# Problem description:
The response must consist of the lines below from the one with "The width and height of the screenshot is (600, 540)." through the one with "The height and width of the screenshot is (378, 461).", exactly as they appear and with both ends kept.

# Task inputs:
○ ○ ○ ○ ○ ○ ○

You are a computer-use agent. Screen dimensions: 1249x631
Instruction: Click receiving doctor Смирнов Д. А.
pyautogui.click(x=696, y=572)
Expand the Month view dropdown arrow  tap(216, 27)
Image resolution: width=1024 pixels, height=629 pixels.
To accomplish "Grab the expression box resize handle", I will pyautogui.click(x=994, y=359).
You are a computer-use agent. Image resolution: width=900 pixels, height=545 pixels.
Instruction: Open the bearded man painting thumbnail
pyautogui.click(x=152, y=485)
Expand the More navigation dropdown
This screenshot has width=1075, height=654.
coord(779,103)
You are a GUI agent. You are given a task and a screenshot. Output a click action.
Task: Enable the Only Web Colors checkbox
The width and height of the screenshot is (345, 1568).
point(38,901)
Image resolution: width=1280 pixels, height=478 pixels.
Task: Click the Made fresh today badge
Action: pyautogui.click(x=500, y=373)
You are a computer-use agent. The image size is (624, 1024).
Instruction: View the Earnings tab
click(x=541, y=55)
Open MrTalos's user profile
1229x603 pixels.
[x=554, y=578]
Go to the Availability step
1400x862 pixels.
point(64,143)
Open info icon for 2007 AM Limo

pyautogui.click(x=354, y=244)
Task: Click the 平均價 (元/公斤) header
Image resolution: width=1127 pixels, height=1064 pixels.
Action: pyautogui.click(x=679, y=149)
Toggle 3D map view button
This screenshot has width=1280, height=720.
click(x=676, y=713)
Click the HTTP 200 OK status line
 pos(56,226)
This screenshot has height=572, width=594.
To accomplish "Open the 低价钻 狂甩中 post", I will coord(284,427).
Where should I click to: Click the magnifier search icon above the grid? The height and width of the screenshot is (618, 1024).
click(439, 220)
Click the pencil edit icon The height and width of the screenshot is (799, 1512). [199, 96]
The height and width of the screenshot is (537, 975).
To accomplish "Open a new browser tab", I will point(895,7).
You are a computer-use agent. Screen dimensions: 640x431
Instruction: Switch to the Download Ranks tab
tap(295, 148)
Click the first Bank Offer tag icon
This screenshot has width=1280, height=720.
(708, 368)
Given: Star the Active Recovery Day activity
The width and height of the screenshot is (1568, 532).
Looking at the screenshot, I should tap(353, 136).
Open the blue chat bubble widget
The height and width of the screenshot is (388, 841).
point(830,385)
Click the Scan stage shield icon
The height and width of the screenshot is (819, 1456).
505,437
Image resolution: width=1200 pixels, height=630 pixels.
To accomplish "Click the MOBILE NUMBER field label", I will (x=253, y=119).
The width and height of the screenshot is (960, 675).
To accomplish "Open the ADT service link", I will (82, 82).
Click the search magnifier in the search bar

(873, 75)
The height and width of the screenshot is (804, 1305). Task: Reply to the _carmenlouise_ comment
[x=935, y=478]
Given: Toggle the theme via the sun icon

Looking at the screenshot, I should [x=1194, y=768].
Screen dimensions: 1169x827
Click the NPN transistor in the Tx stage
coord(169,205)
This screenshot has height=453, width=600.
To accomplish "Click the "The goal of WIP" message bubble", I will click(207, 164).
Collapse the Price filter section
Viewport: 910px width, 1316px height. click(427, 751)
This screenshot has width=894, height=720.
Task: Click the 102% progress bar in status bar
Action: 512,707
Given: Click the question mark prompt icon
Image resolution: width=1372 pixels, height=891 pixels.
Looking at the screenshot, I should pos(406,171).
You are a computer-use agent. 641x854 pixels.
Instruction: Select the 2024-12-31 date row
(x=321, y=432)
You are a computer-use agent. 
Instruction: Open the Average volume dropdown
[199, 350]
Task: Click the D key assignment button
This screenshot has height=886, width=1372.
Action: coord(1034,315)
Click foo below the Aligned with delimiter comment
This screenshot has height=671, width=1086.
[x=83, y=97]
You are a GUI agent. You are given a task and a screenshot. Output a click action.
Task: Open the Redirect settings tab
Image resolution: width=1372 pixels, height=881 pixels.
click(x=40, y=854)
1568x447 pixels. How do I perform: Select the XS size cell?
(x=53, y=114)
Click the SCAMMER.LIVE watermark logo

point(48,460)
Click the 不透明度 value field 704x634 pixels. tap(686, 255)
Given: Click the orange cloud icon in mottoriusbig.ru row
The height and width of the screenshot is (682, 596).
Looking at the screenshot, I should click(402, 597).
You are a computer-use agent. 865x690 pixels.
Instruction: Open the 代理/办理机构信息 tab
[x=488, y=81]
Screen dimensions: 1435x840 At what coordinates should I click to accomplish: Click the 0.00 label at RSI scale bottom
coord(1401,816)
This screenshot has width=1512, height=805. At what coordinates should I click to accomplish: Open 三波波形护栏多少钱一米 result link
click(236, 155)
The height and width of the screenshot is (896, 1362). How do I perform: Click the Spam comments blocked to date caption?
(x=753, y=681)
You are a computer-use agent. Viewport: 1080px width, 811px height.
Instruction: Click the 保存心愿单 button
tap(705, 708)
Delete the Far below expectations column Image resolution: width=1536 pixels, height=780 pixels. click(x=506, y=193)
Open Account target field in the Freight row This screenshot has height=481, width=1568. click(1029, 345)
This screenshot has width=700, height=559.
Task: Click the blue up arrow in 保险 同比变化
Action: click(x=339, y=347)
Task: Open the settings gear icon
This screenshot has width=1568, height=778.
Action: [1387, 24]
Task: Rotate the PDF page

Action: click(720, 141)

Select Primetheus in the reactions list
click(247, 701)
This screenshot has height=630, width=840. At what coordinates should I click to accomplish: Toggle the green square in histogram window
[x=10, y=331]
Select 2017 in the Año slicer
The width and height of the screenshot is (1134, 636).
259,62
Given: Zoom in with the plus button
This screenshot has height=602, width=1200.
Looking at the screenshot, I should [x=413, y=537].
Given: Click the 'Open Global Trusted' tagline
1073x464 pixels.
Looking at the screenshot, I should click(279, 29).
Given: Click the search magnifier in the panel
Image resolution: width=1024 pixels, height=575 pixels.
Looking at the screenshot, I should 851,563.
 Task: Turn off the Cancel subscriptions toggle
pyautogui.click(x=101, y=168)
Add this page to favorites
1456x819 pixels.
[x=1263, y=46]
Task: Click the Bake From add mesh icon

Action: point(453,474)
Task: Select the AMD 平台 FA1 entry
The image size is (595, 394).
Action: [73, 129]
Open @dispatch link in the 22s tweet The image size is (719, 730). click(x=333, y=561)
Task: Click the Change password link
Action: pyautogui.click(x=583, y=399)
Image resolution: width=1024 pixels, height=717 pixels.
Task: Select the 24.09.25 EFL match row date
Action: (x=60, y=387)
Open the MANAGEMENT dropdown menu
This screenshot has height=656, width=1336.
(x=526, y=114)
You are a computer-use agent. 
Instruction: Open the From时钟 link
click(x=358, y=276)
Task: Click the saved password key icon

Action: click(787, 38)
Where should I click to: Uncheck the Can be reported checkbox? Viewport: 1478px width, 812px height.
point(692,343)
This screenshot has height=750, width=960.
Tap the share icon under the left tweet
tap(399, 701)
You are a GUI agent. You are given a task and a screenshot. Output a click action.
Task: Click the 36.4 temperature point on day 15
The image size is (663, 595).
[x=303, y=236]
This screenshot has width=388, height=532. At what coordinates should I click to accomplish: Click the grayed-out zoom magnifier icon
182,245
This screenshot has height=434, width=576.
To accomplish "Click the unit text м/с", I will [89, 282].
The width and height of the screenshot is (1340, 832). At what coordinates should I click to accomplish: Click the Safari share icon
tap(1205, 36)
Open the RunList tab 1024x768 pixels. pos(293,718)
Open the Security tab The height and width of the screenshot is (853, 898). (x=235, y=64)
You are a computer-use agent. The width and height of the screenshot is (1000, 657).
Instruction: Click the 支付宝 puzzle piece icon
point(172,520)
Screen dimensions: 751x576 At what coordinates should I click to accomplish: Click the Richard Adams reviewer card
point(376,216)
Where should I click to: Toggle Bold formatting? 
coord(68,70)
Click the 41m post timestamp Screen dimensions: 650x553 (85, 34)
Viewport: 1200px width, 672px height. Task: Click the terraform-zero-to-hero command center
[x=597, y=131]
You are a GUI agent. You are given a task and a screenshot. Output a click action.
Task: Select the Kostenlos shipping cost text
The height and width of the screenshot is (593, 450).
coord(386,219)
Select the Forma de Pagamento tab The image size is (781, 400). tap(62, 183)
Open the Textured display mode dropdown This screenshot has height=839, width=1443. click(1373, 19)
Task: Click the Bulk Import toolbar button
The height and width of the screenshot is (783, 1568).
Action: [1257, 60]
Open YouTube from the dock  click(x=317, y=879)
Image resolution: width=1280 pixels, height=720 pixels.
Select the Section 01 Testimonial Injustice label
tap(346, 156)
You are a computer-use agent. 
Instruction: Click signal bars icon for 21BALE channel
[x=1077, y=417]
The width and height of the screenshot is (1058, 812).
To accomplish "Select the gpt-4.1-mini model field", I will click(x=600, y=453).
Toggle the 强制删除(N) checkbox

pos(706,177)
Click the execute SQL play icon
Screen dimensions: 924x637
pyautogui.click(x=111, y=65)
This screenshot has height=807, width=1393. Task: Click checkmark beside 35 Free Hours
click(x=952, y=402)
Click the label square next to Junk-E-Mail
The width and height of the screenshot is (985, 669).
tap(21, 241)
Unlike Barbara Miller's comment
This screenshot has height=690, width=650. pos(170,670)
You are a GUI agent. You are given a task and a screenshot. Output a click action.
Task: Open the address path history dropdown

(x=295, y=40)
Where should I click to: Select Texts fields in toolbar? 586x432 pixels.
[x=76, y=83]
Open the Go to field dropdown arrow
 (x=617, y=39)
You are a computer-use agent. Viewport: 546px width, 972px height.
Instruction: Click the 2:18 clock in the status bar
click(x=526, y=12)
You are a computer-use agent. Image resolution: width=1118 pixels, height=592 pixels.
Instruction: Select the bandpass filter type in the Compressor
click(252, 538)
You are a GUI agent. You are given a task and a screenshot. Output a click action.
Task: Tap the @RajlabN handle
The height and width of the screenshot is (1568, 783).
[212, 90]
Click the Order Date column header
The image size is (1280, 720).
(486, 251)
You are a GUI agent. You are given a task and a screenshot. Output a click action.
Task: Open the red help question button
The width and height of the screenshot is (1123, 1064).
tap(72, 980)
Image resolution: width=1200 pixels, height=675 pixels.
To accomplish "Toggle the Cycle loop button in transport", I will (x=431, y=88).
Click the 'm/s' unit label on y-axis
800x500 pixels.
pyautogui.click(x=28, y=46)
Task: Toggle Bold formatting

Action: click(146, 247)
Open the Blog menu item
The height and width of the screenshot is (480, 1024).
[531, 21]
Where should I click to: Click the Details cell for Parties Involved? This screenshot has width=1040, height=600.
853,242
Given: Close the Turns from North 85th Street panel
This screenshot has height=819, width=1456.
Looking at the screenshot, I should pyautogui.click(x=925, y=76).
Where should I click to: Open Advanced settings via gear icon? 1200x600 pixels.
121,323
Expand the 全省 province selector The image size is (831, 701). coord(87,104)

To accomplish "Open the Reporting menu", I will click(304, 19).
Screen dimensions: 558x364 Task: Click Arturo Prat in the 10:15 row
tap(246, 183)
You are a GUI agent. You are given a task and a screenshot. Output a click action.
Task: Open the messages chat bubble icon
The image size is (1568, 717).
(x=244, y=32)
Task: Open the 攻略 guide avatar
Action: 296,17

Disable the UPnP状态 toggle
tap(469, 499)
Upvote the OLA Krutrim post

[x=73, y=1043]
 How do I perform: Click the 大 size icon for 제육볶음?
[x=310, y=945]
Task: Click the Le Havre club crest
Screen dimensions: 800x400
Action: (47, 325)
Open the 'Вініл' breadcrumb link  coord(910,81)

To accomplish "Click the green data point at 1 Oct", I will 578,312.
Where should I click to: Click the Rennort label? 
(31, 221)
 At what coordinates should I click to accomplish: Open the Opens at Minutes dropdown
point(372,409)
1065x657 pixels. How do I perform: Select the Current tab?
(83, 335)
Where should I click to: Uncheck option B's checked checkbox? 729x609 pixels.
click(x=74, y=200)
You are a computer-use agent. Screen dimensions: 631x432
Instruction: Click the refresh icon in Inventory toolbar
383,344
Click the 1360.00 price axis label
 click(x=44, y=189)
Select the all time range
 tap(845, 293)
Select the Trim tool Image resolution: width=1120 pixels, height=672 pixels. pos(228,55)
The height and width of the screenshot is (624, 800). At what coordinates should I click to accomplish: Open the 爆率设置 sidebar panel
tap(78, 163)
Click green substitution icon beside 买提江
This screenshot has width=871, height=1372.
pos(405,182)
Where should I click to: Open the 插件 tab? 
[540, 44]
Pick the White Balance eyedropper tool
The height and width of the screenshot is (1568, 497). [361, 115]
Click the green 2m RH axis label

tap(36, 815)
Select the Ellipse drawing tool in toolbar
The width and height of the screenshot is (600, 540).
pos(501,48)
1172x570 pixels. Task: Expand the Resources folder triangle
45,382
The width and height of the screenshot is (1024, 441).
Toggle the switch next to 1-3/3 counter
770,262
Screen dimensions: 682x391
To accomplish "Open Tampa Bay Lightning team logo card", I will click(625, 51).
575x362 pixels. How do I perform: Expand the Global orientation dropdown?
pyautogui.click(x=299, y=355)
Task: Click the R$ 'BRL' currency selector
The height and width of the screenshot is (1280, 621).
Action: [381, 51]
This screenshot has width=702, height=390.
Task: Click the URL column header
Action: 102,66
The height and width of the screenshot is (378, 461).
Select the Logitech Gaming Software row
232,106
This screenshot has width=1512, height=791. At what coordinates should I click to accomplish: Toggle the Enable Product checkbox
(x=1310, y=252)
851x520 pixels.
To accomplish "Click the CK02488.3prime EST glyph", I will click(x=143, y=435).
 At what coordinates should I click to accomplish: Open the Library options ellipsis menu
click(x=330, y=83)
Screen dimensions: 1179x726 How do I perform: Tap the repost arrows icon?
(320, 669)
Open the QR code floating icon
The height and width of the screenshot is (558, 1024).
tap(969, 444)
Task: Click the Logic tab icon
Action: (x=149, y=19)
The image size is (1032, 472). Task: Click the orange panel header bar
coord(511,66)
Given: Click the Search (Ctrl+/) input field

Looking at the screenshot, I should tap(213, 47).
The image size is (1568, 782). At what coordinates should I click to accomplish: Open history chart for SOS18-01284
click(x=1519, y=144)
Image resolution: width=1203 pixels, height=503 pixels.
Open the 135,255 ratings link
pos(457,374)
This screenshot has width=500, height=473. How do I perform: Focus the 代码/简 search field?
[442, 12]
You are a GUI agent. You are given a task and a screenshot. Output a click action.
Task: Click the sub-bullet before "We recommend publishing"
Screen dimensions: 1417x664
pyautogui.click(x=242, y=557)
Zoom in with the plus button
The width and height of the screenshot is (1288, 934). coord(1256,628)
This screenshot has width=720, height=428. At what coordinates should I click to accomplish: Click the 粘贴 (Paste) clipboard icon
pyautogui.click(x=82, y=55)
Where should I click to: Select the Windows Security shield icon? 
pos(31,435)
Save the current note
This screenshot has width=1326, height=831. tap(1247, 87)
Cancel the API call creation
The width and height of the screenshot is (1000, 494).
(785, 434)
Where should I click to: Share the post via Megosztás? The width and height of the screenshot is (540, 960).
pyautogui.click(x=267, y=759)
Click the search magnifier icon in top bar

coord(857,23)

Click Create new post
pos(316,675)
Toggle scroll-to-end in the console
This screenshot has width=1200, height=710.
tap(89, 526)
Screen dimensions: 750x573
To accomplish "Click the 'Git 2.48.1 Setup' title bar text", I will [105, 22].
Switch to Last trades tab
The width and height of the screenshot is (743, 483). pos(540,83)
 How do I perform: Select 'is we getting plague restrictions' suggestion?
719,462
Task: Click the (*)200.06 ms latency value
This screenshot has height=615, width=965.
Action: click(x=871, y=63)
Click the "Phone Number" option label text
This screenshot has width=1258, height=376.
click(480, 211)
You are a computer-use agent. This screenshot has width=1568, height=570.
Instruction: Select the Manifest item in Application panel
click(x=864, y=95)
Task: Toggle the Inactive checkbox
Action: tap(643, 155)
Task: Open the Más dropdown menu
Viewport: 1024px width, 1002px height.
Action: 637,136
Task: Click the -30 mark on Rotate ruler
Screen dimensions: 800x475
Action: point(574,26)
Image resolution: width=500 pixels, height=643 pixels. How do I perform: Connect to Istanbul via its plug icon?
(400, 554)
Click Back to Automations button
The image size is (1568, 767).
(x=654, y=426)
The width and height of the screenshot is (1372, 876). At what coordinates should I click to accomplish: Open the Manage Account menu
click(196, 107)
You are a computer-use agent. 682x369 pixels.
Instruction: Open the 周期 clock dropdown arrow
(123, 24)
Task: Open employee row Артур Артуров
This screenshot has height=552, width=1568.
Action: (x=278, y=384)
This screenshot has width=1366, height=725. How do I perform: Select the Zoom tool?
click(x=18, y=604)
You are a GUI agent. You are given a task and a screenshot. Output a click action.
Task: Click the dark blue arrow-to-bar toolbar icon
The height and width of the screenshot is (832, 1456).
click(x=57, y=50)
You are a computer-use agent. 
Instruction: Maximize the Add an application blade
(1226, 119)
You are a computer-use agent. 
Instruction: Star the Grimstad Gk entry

○ ○ ○ ○ ○ ○ ○

# Exercise result:
The width and height of the screenshot is (600, 540).
pos(501,48)
1172x570 pixels. Task: Expand the Resources folder triangle
45,382
The width and height of the screenshot is (1024, 441).
Toggle the switch next to 1-3/3 counter
770,262
Screen dimensions: 682x391
To accomplish "Open Tampa Bay Lightning team logo card", I will click(625, 51).
575x362 pixels. How do I perform: Expand the Global orientation dropdown?
pyautogui.click(x=299, y=355)
Task: Click the R$ 'BRL' currency selector
The height and width of the screenshot is (1280, 621).
Action: [381, 51]
This screenshot has width=702, height=390.
Task: Click the URL column header
Action: 102,66
The height and width of the screenshot is (378, 461).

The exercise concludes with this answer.